La forma caratteristica delle fragole e la loro polpa rosso brillante sono al centro di molte leggende. Tra le più note c’è quella che ha per protagonista Venere, la dea romana dell’amore, che, dopo aver saputo della morte del suo giovane compagno Adone, iniziò a piangere copiosamente. Le sue lacrime, non appena cadute a terra, si trasformarono in piccoli cuori rossi, le fragole appunto. Miti a parte, le fragole hanno un’origine antichissima: sono comparse circa 10 mila anni fa sia in Europa, in particolare lungo l’arco alpino, sia nel Sud America. Per molto tempo l’uomo si è limitato a raccogliere le varietà selvatiche, che crescevano spontaneamente all’interno dei boschi e dei sottoboschi, e a trapiantarle all’interno degli orti e dei giardini. Soltanto verso il 1700, le fragole hanno iniziato ad essere coltivate in maniera più sistematica. Tuttavia bisognerà aspettare i secoli successivi per lo sviluppo di una produzione su larga scala. Oggi, guardando all’Europa, i tre maggiori Paesi di riferimento sono la Spagna, la Francia, ma anche l’Italia, che vanta una fragolicoltura di altissima qualità, estesa su poco meno di 4 mila ettari di superficie, soprattutto nelle regioni meridionali. Un’ultima curiosità: la fragola non è il frutto della pianta, ma un’infiorescenza molto ingrossata. I “veri” frutti sono in realtà i minuscoli puntini posizionati sulla superficie esterna, che alcuni sbagliando chiamano semi.

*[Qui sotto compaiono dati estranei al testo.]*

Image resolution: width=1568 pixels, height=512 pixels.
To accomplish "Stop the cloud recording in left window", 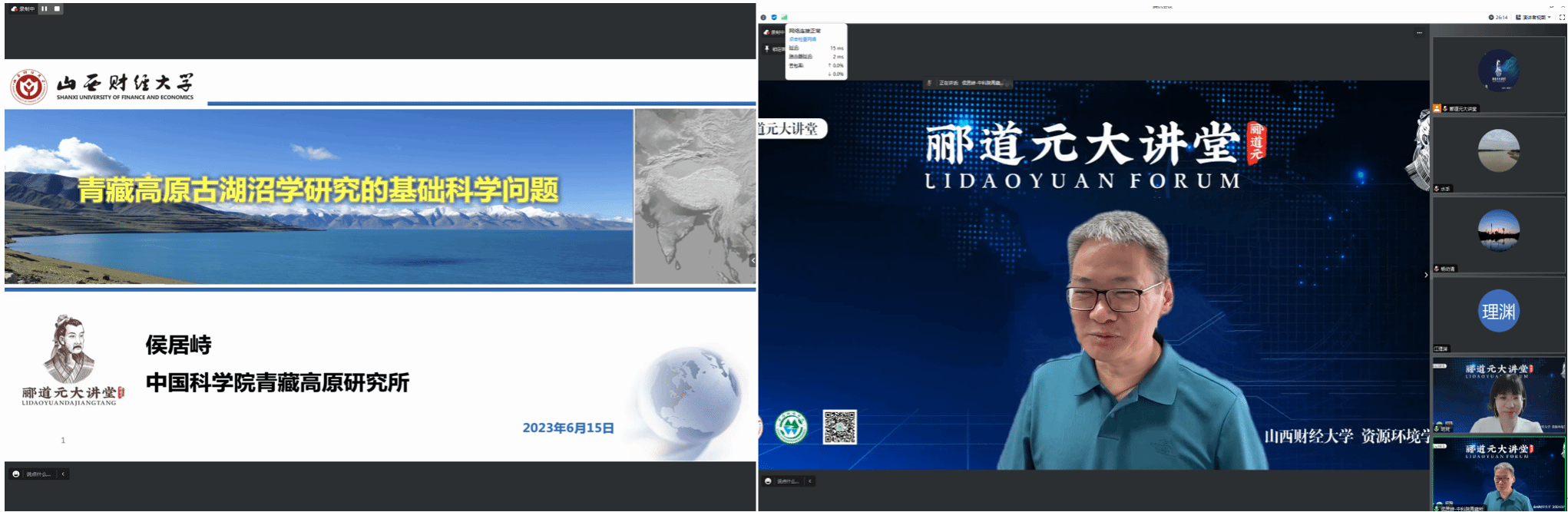I will coord(57,9).
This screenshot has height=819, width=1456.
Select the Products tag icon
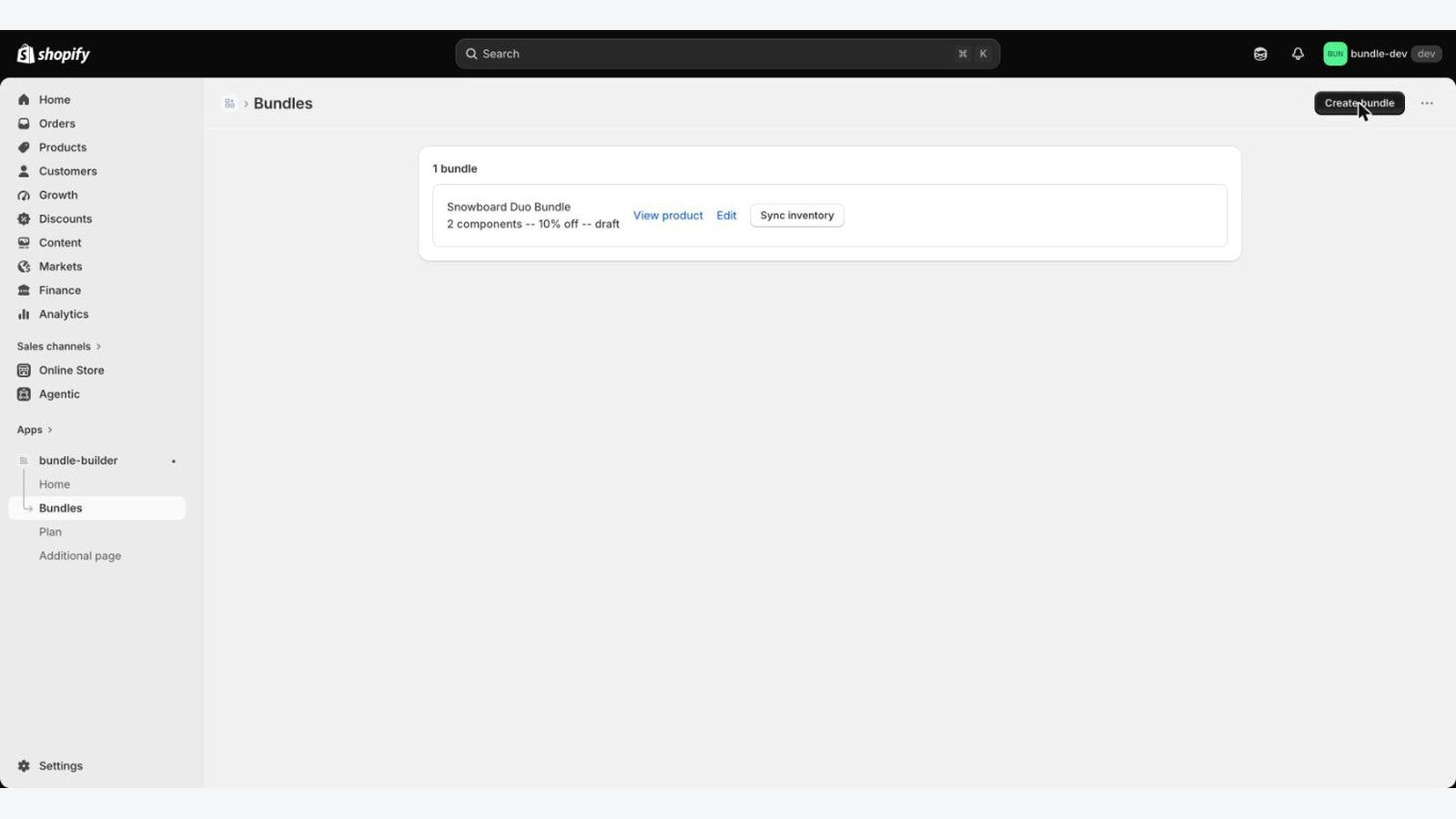pyautogui.click(x=24, y=147)
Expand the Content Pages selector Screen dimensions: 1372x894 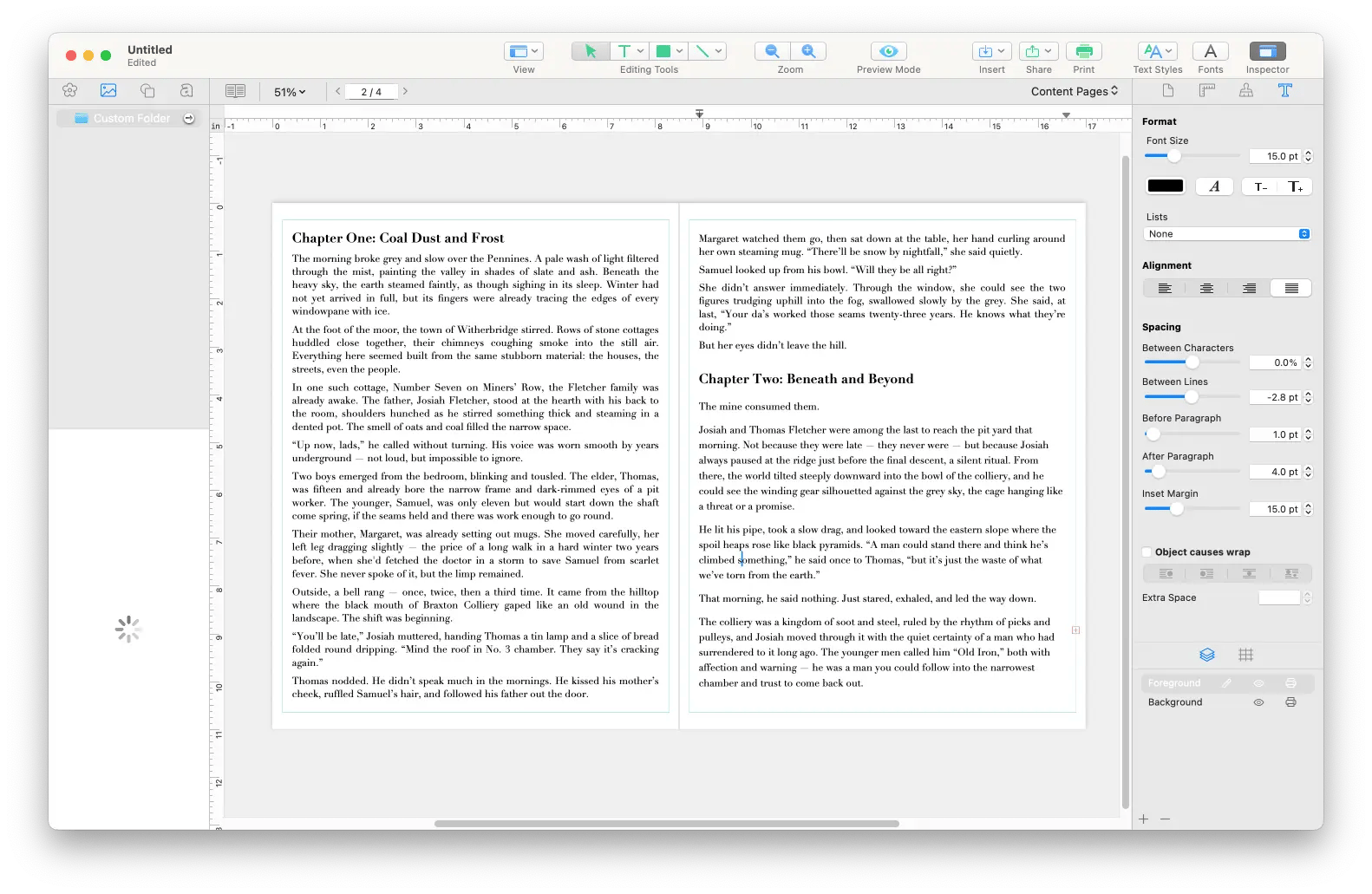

I segreti per una macedonia di fragole deliziosa

La macedonia è il modo migliore per concludere un pasto all’insegna della dolcezza, ma senza appesantirvi. La ricetta della macedonia di fragole è decisamente semplice e alla portata di tutti, bisogna solo fare attenzione a dosare lo zucchero per non rendere il gusto stucchevole. Ecco la ricetta per una deliziosa macedonia di fragole, gustosa ed equilibrata. Per 4 persone servono: 500 g di fragole, 50 g di zucchero e il succo di 1 limone. Per prima cosa lavate le fragole una ad una sotto l’acqua corrente. Eliminate le foglie e tagliatele a pezzi non troppo grandi (3/4 per fragola). Prendete una ciotola capiente e versate dentro lo zucchero, il succo del limone e le fragole tagliate. Mescolate delicatamente in modo che tutti gli ingredienti risultino amalgamati. Coprite la ciotola con la pellicola trasparente e lasciate riposare la frutta per un’ora in frigorifero. Questa fase è fondamentale perché permette alle fragole di assorbire il succo, ma anche lo zucchero. A questo punto, non vi resta che servire la macedonia aggiungendo 5/6 foglioline di menta fresca. Se volete rendere il vostro dessert ancora più goloso, sopra ogni coppetta di fragole spruzzate un po’ di panna montata o aggiungete una pallina di gelato alla panna o al cioccolato. Per un gusto ancora più aromatico e complesso, durante la preparazione potete unire 2 cucchiai di Marsala o 2 cucchiai di Limoncello allo zucchero e al succo di limone. La macedonia di fragole può essere conservata in frigo per 2-3 giorni all’interno di un contenitore a chiusura ermetica.